- **Your goal**: Report every line below that carries the word "Given".

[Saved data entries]
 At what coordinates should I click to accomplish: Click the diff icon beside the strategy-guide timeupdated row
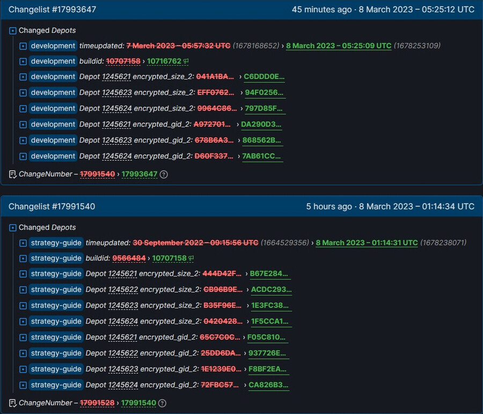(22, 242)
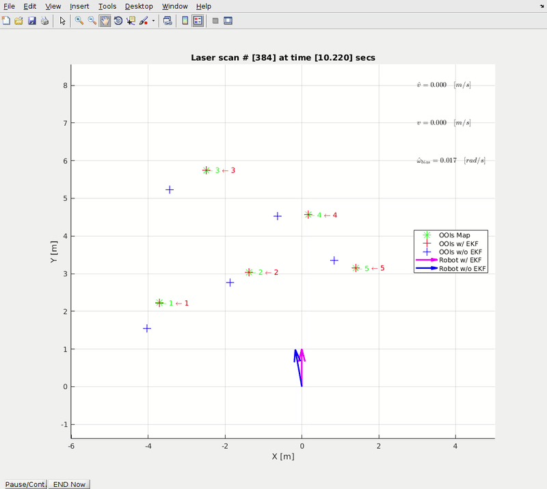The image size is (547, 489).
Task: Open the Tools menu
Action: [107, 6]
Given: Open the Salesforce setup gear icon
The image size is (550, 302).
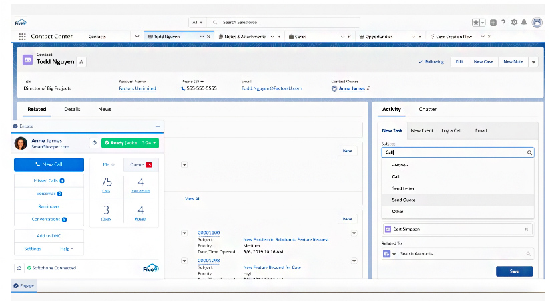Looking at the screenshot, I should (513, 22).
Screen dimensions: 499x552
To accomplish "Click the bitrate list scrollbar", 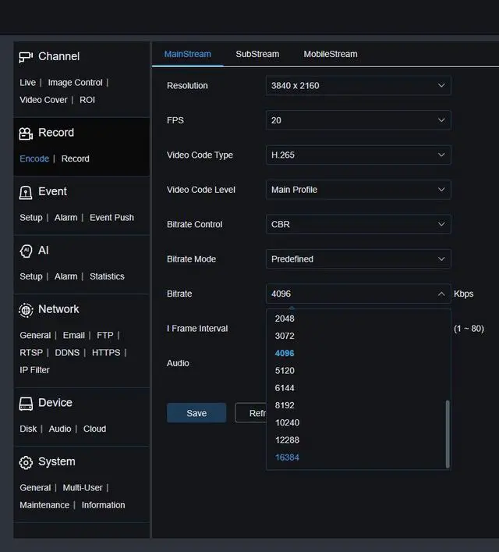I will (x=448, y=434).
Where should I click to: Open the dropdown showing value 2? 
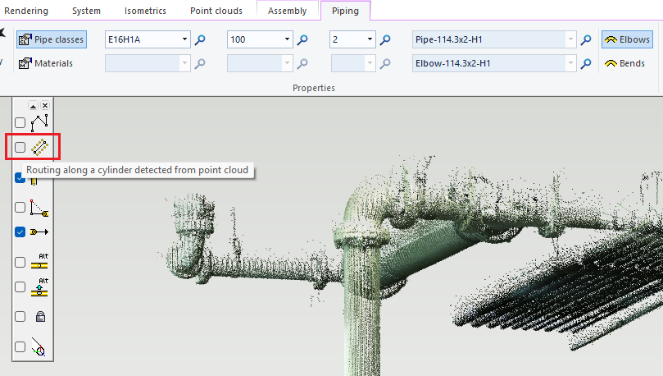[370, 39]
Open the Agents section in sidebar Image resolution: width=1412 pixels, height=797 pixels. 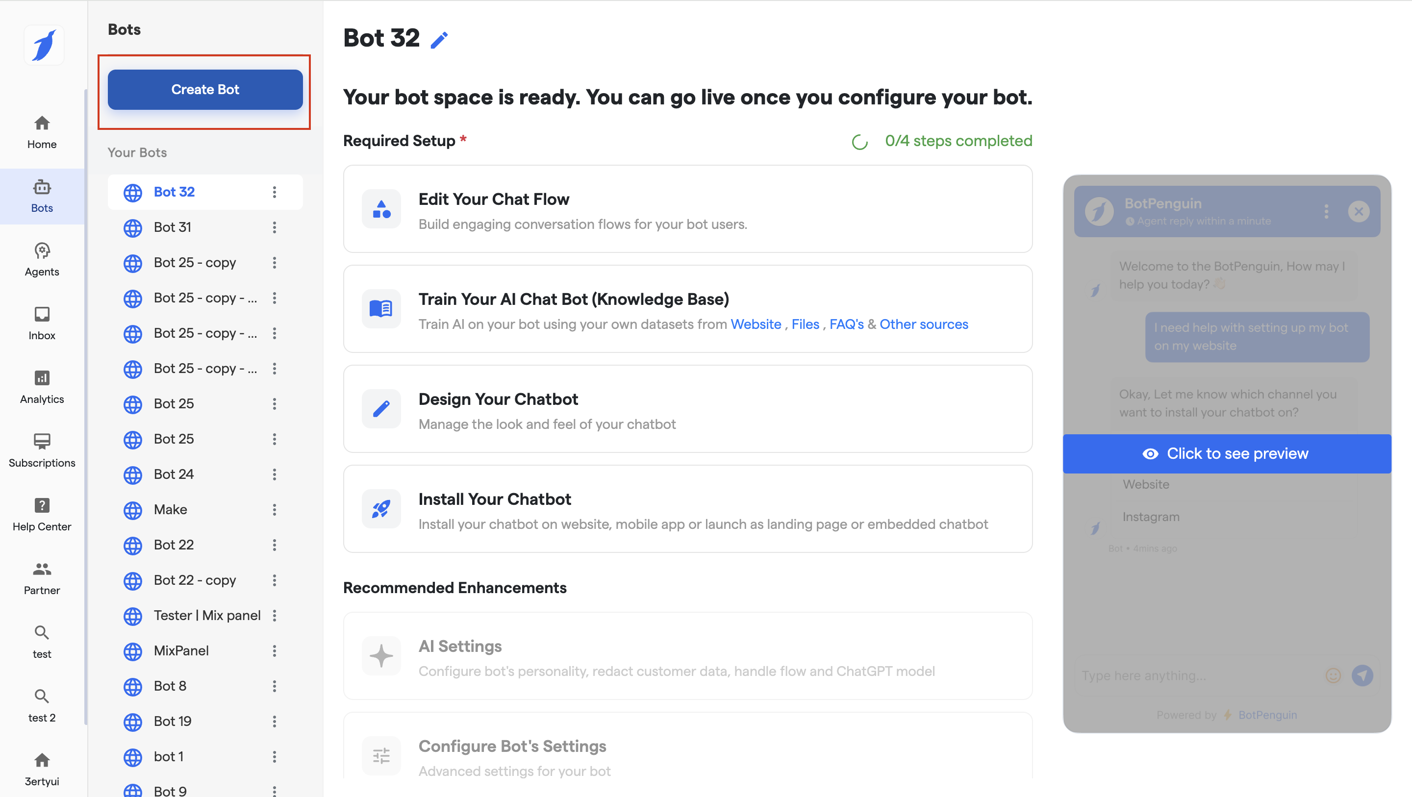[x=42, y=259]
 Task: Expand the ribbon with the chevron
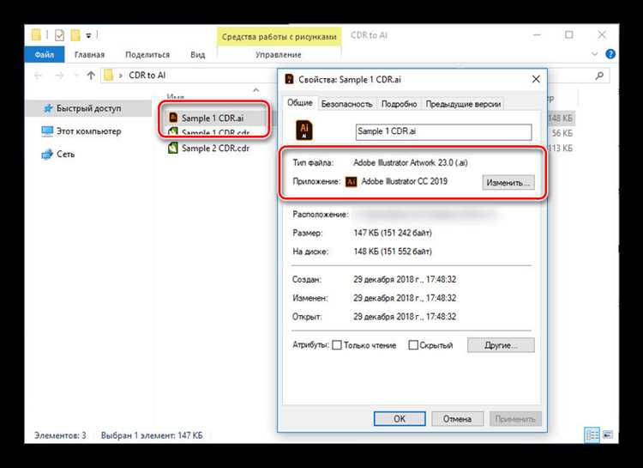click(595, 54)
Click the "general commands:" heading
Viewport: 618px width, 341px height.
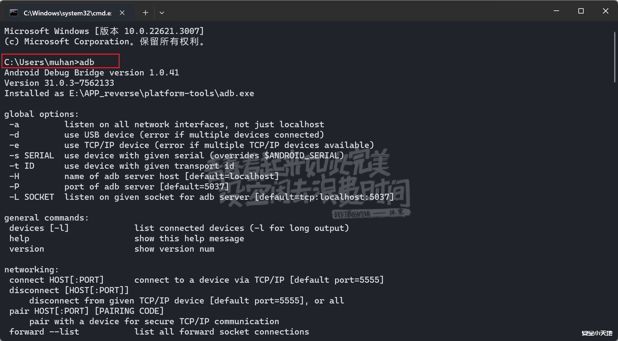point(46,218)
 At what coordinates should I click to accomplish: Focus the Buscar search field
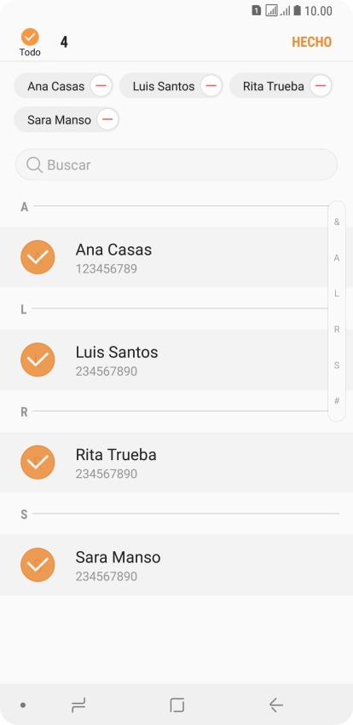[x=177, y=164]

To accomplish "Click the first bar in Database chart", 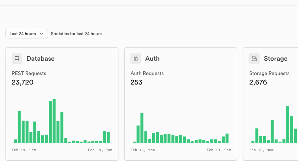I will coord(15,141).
--
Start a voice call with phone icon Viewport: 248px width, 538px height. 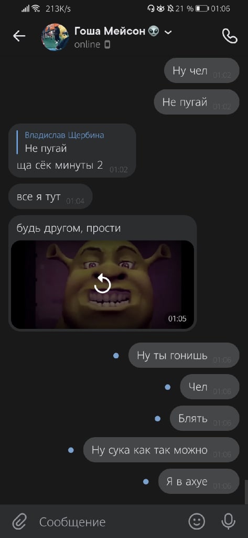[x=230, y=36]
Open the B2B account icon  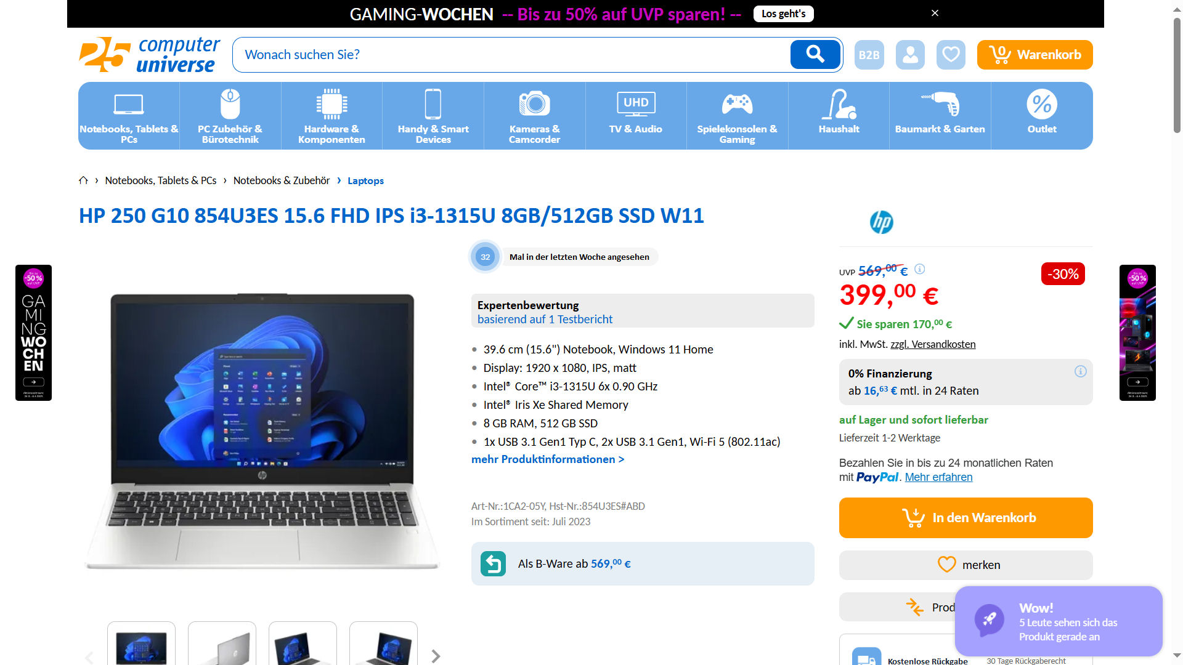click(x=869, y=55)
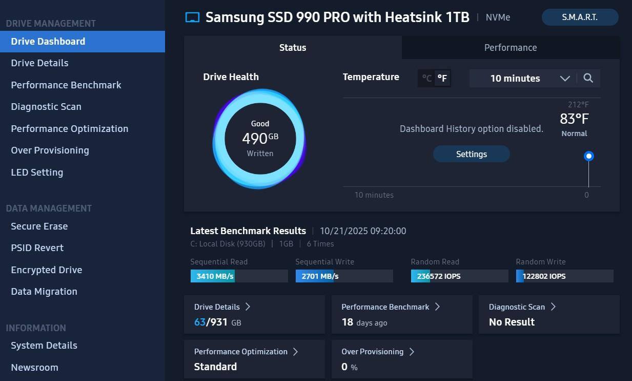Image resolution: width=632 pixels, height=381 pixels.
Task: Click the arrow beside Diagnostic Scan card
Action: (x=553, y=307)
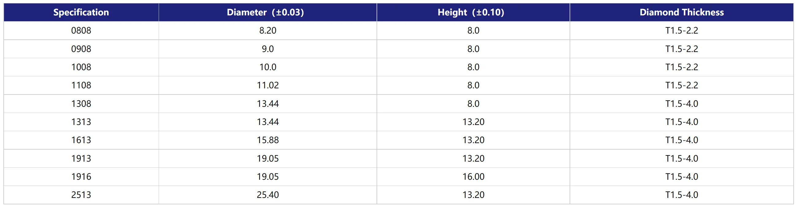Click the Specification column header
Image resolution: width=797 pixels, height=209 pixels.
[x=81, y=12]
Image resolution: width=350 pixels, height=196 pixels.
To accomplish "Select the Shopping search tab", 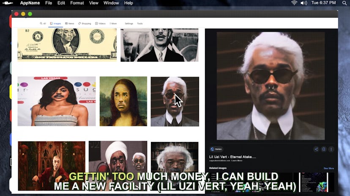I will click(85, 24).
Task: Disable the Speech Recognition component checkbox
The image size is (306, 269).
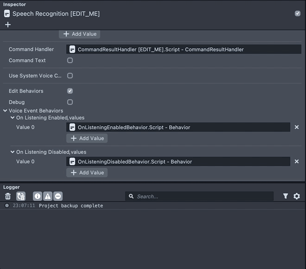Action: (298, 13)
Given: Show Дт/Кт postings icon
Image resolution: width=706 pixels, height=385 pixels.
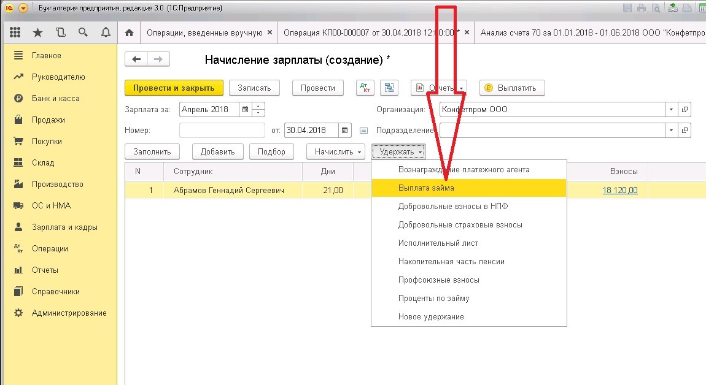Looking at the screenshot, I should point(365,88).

- **Task output**:
Given: Open the Salesforce setup gear icon
Given: Show Дт/Кт postings icon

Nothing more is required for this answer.